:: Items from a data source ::

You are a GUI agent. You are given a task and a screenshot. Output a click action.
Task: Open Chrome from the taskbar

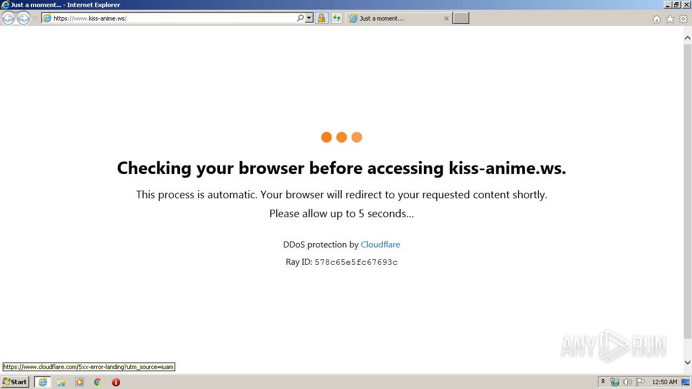pos(97,382)
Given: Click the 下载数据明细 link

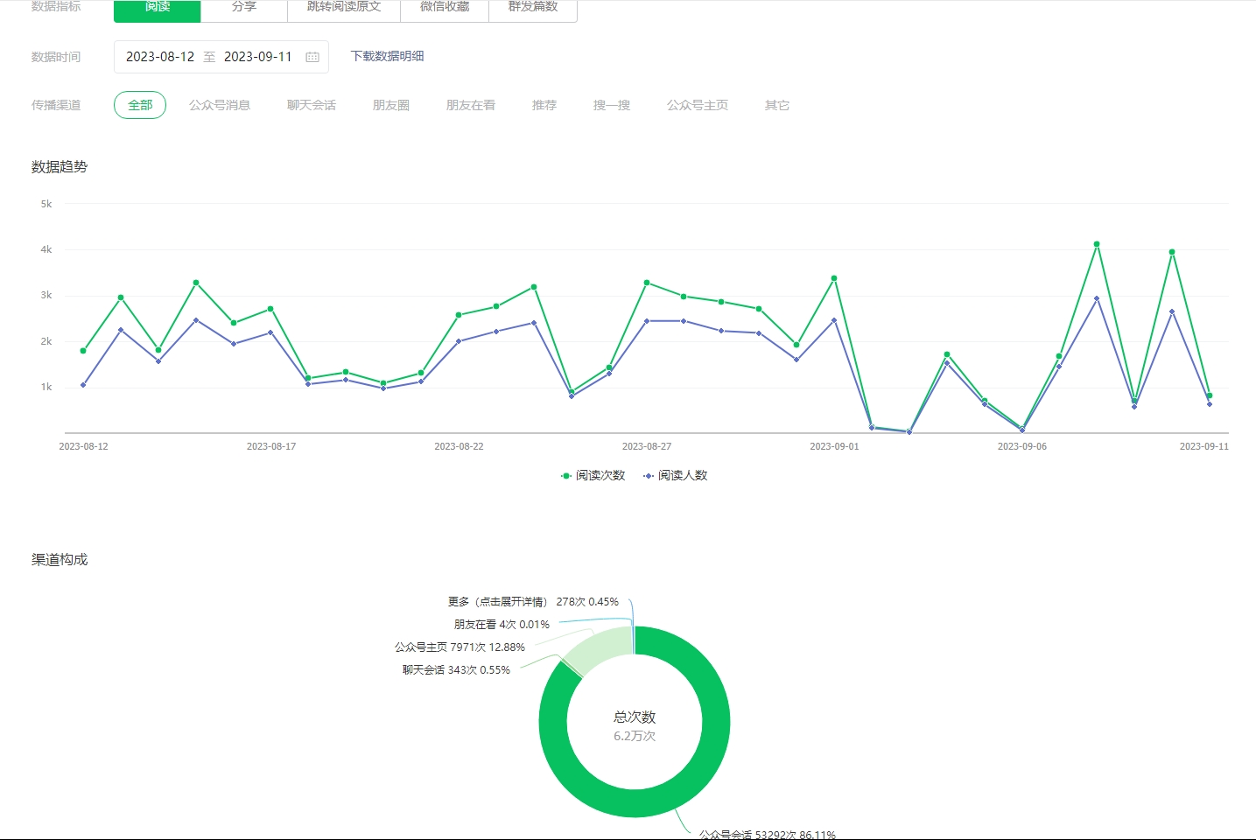Looking at the screenshot, I should click(388, 56).

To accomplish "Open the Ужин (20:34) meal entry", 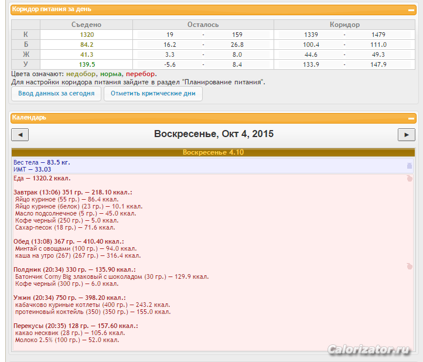I will coord(69,298).
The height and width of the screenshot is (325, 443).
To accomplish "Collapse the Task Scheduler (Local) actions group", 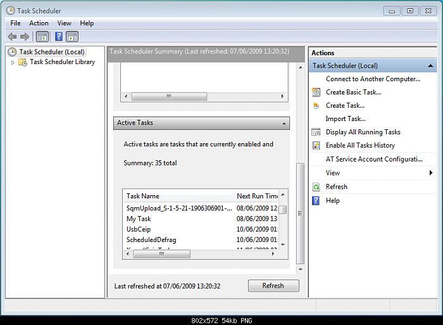I will [430, 66].
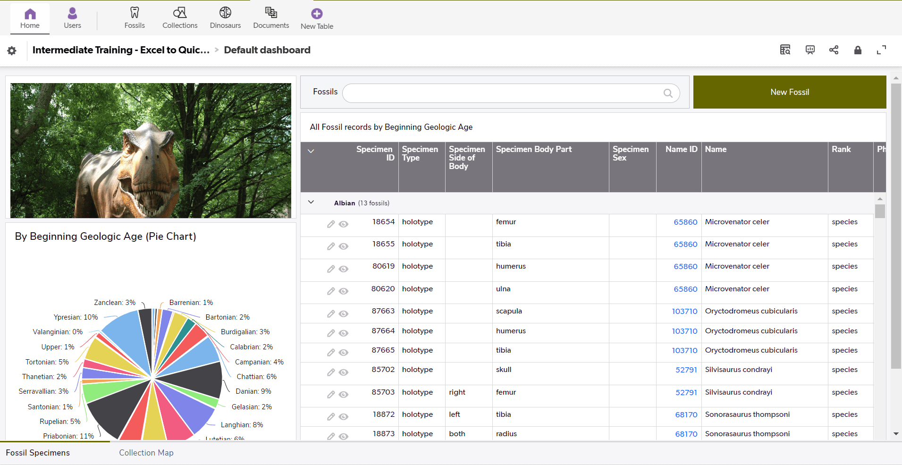
Task: Open the Documents table
Action: (x=271, y=18)
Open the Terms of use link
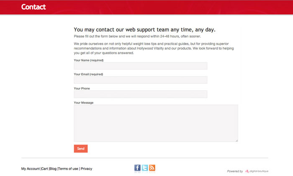293x176 pixels. coord(68,169)
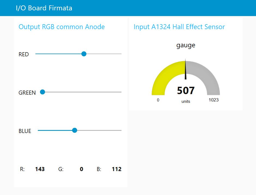Click the unfilled gray part of RED slider track
Screen dimensions: 256x195
click(104, 54)
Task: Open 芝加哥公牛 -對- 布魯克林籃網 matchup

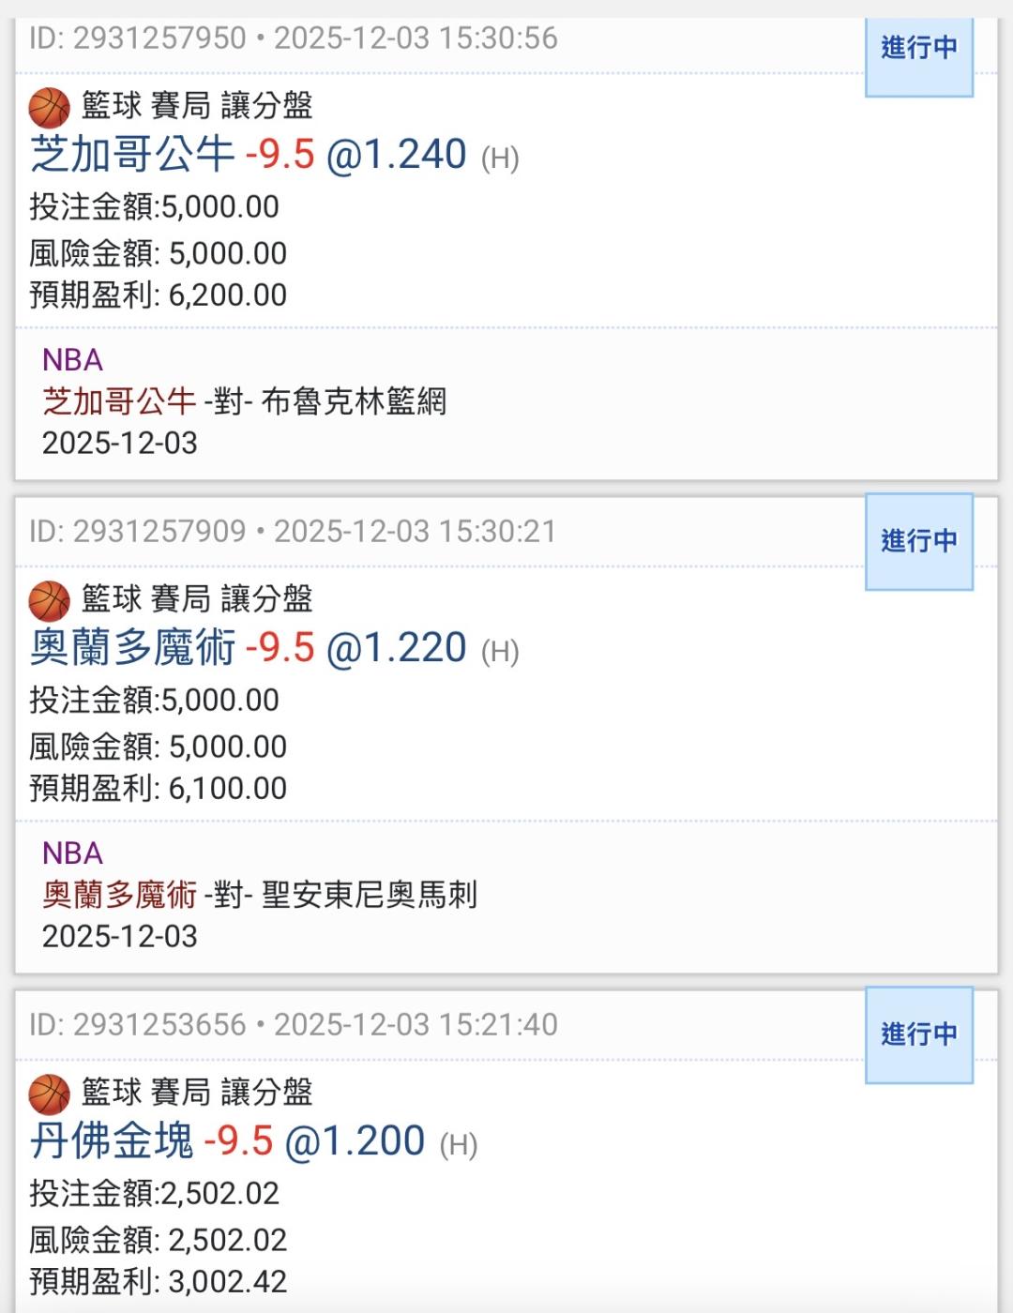Action: pyautogui.click(x=244, y=401)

:: YOUR GOAL ::
Reproduce exactly the lines that run from the line holding "Open the Terms of use link" through the final line of the entries, and omit every picture.

:: RESPONSE BOX ::
Open the Terms of use link
293x176 pixels. coord(68,169)
Click the unfilled gray part of RED slider track
Screen dimensions: 256x195
click(104, 54)
Task: Open 芝加哥公牛 -對- 布魯克林籃網 matchup

Action: pyautogui.click(x=244, y=401)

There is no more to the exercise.